(Collected data entries)

----

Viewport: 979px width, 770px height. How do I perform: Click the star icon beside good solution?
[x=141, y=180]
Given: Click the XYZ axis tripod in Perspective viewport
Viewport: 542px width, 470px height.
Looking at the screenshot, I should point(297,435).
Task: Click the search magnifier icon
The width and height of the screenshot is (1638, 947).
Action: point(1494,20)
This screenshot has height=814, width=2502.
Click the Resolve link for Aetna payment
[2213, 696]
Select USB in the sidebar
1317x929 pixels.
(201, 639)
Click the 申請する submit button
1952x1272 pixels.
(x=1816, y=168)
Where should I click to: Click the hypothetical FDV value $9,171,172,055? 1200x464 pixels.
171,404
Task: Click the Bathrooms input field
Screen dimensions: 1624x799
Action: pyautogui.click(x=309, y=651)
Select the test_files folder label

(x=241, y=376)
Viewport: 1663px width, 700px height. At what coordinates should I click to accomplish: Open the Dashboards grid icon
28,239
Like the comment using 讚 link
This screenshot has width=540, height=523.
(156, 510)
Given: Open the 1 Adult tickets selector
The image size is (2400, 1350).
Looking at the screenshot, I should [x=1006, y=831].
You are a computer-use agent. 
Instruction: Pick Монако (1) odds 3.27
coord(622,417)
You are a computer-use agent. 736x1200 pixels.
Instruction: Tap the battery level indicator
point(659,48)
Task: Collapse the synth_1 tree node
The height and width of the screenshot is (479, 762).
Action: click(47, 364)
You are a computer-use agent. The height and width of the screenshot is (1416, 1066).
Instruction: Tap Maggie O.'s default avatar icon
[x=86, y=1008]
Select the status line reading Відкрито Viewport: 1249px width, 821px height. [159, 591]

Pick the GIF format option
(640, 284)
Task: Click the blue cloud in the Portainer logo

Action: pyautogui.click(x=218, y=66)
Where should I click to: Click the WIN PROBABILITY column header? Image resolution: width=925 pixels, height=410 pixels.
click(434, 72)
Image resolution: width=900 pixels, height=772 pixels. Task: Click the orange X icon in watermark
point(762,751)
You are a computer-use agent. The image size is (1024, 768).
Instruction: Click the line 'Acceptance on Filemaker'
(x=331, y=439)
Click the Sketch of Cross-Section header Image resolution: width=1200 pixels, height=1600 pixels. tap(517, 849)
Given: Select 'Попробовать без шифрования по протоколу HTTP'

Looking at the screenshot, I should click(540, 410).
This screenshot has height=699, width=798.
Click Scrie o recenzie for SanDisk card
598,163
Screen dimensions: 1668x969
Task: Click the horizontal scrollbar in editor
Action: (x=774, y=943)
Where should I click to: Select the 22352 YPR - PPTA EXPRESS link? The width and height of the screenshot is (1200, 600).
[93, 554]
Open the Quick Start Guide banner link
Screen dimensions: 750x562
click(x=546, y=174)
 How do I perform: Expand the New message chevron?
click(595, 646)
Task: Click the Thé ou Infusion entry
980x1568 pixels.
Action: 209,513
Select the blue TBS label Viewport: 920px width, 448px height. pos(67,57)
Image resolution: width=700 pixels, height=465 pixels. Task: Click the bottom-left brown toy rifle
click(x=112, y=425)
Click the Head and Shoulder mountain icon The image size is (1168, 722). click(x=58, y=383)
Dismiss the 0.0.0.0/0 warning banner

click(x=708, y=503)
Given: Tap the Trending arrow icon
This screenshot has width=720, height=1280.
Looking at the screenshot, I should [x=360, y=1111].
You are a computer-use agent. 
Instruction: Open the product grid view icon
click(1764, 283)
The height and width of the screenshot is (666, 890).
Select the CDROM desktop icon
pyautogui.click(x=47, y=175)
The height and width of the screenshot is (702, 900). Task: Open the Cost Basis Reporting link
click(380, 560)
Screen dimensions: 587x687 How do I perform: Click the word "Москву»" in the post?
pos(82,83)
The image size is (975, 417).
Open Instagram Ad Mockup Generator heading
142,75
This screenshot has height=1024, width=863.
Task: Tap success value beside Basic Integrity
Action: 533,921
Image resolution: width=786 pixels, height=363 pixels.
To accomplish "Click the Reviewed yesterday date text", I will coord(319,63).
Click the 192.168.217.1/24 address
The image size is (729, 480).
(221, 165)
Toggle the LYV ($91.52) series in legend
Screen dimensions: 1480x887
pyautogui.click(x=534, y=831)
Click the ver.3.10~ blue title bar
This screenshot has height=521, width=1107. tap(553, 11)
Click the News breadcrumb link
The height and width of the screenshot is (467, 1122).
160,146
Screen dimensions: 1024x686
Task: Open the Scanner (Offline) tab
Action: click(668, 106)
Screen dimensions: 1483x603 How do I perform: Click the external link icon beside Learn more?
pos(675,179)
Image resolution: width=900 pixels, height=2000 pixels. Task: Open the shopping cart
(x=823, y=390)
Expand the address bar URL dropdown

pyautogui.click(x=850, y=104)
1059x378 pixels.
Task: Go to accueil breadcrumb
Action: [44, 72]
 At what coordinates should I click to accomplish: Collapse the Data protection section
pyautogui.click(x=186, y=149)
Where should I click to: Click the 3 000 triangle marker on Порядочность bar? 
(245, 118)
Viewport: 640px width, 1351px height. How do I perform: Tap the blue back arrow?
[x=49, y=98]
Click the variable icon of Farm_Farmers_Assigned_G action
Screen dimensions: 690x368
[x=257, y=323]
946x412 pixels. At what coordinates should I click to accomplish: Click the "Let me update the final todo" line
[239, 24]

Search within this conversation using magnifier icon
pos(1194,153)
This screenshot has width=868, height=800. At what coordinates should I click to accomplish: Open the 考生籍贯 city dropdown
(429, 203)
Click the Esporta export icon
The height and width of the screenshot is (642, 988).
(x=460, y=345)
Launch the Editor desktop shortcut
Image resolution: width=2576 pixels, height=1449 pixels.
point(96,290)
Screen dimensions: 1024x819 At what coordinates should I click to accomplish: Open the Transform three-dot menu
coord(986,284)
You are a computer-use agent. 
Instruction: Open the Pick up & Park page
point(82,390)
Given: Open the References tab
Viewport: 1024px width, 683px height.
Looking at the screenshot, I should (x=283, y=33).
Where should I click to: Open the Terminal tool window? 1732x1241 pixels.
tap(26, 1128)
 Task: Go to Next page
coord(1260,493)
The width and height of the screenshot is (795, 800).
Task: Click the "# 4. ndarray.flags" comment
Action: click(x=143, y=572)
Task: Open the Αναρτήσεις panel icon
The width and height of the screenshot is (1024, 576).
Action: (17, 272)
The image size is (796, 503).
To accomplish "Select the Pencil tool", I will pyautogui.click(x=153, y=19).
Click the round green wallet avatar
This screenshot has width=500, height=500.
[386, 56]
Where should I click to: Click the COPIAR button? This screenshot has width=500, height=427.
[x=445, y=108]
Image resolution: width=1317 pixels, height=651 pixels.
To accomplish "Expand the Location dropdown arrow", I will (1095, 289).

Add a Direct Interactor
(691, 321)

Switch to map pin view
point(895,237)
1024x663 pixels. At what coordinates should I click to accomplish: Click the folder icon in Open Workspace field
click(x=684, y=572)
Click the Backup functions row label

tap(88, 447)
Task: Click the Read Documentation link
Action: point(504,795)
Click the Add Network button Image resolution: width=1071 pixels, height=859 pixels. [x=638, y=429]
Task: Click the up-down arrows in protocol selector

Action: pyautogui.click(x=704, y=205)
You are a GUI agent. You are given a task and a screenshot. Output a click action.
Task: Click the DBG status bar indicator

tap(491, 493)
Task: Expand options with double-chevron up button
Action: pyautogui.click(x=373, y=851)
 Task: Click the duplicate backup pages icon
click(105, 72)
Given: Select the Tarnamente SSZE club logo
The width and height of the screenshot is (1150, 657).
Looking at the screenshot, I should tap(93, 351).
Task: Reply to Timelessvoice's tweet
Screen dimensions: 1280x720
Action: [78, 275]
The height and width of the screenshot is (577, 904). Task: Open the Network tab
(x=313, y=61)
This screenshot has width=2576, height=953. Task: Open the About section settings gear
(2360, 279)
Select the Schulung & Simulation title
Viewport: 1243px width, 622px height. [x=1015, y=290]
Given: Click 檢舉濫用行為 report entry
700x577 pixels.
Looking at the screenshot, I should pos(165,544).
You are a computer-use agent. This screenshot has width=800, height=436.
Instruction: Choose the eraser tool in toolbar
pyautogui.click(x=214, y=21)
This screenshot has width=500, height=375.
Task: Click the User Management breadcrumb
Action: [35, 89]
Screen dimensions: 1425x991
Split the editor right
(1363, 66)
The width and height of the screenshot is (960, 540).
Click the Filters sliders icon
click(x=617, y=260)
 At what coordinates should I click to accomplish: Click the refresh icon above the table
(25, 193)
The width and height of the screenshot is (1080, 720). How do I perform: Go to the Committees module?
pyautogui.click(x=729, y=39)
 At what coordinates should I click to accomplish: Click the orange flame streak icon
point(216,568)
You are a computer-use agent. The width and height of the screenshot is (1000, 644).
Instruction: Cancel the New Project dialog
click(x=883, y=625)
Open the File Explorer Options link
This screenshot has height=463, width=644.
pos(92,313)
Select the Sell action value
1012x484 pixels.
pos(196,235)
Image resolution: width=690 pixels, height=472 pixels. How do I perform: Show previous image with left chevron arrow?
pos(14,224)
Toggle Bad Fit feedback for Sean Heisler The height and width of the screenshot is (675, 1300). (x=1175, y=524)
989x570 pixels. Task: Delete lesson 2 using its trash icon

----

**EXERCISE GOAL:**
Transcribe the lines above between the line holding "At what coordinates should I click to accomplish: Collapse" and the line holding "The image size is (796, 503).", inclusive, exactly as they stand and with nothing added.

**COMPLETED EXERCISE:**
 At what coordinates should I click to accomplish: Collapse the Data protection section
pyautogui.click(x=186, y=149)
Where should I click to: Click the 3 000 triangle marker on Порядочность bar? 
(245, 118)
Viewport: 640px width, 1351px height. How do I perform: Tap the blue back arrow?
[x=49, y=98]
Click the variable icon of Farm_Farmers_Assigned_G action
Screen dimensions: 690x368
[x=257, y=323]
946x412 pixels. At what coordinates should I click to accomplish: Click the "Let me update the final todo" line
[239, 24]

Search within this conversation using magnifier icon
pos(1194,153)
This screenshot has width=868, height=800. At what coordinates should I click to accomplish: Open the 考生籍贯 city dropdown
(429, 203)
Click the Esporta export icon
The height and width of the screenshot is (642, 988).
(x=460, y=345)
Launch the Editor desktop shortcut
Image resolution: width=2576 pixels, height=1449 pixels.
point(96,290)
Screen dimensions: 1024x819 At what coordinates should I click to accomplish: Open the Transform three-dot menu
coord(986,284)
You are a computer-use agent. 
Instruction: Open the Pick up & Park page
point(82,390)
Given: Open the References tab
Viewport: 1024px width, 683px height.
Looking at the screenshot, I should (x=283, y=33).
Where should I click to: Open the Terminal tool window? 1732x1241 pixels.
tap(26, 1128)
 Task: Go to Next page
coord(1260,493)
The width and height of the screenshot is (795, 800).
Task: Click the "# 4. ndarray.flags" comment
Action: click(x=143, y=572)
Task: Open the Αναρτήσεις panel icon
The width and height of the screenshot is (1024, 576).
Action: (17, 272)
The image size is (796, 503).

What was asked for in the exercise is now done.